EXERCISE AIM: Extract from the entries below, exactly as given, only the lines from the line containing "Click the blue 9倍 lottery odds badge" to the line containing "Open the 开平100网", both lines included.

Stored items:
****************************************

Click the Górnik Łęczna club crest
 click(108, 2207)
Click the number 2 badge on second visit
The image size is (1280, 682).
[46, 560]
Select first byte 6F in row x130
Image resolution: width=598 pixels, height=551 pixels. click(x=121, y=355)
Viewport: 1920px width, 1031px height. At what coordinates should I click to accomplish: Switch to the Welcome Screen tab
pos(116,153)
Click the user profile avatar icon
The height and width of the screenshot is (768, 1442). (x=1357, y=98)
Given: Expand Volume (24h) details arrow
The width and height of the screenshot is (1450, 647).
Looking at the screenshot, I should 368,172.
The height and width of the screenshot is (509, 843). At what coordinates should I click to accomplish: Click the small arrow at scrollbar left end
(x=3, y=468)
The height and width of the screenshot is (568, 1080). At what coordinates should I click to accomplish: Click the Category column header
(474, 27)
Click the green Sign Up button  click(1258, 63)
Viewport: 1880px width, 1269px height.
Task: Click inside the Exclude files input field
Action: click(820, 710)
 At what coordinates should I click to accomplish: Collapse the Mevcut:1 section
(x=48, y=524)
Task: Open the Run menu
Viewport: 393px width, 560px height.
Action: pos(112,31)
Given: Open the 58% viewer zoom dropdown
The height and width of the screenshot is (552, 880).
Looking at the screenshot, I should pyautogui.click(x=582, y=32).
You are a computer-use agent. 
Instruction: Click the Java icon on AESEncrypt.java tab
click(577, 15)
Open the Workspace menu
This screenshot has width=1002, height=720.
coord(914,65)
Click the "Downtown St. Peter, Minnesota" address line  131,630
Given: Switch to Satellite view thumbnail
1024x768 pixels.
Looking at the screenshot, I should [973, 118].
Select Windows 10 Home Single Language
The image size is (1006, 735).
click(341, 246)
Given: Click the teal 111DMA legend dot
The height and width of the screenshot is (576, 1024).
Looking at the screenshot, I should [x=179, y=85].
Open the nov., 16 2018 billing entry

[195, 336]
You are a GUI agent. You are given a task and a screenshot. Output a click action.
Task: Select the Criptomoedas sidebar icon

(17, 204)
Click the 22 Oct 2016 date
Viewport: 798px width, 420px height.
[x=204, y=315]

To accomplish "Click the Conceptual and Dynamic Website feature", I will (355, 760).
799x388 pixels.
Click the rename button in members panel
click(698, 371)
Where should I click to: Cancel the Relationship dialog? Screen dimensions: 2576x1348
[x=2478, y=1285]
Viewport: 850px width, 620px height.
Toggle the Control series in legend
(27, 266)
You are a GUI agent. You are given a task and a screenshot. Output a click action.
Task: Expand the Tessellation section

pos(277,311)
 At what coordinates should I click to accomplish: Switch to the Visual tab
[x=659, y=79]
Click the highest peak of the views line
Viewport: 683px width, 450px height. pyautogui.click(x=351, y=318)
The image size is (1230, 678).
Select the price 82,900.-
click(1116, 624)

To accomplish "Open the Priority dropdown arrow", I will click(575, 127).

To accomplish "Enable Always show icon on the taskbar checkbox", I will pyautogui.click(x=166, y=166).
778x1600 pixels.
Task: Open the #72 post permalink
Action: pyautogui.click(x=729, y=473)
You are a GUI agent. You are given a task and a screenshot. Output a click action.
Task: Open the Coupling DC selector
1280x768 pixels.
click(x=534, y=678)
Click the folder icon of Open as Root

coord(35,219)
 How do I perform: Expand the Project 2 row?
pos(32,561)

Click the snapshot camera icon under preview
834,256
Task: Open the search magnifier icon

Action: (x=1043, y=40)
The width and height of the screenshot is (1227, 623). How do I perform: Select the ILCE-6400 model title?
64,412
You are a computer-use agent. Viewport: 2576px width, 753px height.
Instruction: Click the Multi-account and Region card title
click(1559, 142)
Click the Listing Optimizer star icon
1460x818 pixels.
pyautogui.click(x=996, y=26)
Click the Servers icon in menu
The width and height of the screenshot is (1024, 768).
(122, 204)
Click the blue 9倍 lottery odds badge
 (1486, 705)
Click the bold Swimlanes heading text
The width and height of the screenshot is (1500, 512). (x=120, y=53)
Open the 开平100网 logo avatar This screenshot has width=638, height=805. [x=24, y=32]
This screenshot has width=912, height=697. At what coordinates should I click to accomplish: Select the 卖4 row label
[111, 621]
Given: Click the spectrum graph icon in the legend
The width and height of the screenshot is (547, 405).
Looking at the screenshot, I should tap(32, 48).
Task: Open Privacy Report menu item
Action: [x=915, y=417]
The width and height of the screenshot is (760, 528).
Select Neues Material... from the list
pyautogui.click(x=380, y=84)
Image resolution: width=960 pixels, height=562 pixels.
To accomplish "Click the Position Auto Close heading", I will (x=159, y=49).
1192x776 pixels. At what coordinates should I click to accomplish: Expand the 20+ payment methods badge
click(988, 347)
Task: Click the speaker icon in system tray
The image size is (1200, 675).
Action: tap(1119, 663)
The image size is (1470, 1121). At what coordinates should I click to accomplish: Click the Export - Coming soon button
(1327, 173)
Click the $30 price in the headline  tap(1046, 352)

****************************************

OUTPUT OF THE EXERCISE:
Click the blue 9倍 lottery odds badge
 (1486, 705)
Click the bold Swimlanes heading text
The width and height of the screenshot is (1500, 512). (x=120, y=53)
Open the 开平100网 logo avatar This screenshot has width=638, height=805. [x=24, y=32]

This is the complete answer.